Reproduce verbatim the stretch of the article below on the Supreme Tax Court's ruling on intercompany loan interest, from "Supreme Tax Court rules" through "methods under review.".

▸ **ARTICLE**
|---|

Supreme Tax Court rules on arm’s length interest on intercompany loans

In a most recent judgment, the Supreme Tax Court decided on the transfer pricing method to determine an arm's length interest on intercompany loans. In its decision the highest tax court also provides some guidelines on the parameters to be observed from a purely tax point of view. Also, the court takes time to compare the adequacy of the various standard methods under review.


How high may the interest rate for an intercompany loan be? This has been a controversial issue, ever since. Now, the Supreme Tax Court issued a landmark decision to establish transfer prices for financial transactions, whereby reversing the highly controversial ruling of the lower instance (the regional tax court of Muenster) and referring the case back to that court for a different hearing and final decision. The issue is whether independent third parties in the same or a similar position of the taxpayer would have agreed to the relevant transactions on the same or similar terms.

|---|

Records
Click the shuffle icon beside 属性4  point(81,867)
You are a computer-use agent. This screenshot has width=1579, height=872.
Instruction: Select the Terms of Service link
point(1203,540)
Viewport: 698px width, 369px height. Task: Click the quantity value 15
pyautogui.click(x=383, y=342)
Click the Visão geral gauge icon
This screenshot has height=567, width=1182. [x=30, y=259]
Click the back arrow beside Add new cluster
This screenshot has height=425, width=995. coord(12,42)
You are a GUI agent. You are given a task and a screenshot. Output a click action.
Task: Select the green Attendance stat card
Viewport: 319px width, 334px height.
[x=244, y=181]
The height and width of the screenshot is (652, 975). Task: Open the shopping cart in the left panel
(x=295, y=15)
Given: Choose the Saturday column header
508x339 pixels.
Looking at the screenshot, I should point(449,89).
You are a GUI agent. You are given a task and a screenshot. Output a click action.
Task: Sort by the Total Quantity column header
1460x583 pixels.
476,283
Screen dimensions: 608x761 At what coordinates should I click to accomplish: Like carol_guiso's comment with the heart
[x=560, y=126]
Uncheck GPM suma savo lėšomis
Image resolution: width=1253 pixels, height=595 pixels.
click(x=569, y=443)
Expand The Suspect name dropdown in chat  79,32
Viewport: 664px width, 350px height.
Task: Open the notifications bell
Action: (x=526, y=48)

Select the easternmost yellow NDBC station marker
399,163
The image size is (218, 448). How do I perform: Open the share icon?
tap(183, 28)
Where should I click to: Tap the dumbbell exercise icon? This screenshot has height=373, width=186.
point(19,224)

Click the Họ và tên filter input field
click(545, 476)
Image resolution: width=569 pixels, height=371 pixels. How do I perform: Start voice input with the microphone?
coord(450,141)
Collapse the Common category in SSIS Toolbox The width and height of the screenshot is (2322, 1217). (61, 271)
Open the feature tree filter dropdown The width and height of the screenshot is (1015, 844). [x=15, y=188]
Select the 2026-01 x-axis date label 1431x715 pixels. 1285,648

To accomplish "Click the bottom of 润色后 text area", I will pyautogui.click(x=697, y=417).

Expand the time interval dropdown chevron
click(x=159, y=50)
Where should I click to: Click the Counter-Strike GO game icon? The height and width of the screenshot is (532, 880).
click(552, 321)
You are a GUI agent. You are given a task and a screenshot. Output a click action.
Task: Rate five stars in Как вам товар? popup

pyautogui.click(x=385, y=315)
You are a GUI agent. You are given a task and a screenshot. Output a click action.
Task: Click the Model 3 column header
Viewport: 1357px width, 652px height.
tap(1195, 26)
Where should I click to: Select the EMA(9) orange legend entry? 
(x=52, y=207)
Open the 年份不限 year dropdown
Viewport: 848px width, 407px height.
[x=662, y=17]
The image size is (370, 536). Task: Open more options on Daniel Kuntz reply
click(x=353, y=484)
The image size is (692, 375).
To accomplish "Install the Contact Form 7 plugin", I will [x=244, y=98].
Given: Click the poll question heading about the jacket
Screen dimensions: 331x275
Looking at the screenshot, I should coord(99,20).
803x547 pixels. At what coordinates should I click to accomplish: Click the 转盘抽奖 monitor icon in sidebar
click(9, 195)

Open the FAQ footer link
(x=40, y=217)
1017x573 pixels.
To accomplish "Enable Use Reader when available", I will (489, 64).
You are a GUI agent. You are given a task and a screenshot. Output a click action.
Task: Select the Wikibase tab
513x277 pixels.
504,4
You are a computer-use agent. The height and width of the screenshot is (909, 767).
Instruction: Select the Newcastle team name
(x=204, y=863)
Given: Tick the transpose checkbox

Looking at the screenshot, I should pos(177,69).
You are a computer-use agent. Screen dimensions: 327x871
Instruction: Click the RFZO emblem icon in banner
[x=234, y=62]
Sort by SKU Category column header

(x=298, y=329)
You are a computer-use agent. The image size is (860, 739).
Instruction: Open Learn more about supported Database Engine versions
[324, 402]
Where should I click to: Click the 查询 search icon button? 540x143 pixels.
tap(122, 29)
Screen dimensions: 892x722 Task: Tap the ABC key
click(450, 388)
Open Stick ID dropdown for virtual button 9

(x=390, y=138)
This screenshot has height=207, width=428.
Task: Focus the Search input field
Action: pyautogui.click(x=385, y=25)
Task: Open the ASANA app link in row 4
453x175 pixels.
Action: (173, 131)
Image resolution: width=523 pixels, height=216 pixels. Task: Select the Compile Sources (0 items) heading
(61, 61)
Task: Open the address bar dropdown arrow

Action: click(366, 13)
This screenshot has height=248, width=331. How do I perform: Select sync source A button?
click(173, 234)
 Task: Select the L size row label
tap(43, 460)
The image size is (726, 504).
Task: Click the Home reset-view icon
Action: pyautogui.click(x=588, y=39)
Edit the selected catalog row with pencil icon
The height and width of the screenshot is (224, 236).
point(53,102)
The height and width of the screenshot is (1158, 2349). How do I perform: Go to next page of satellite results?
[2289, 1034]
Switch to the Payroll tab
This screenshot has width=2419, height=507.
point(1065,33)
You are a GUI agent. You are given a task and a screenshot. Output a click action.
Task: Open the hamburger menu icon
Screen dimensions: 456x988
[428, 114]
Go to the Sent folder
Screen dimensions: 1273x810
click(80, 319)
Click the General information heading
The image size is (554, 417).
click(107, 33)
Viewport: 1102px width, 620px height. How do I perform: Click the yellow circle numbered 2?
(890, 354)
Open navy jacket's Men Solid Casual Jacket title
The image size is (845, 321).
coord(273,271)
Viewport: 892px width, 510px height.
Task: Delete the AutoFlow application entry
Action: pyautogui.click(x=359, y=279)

|---|

▸ **TASK SOLUTION**
Supreme Tax Court rules on arm’s length interest on intercompany loans

In a most recent judgment, the Supreme Tax Court decided on the transfer pricing method to determine an arm's length interest on intercompany loans. In its decision the highest tax court also provides some guidelines on the parameters to be observed from a purely tax point of view. Also, the court takes time to compare the adequacy of the various standard methods under review.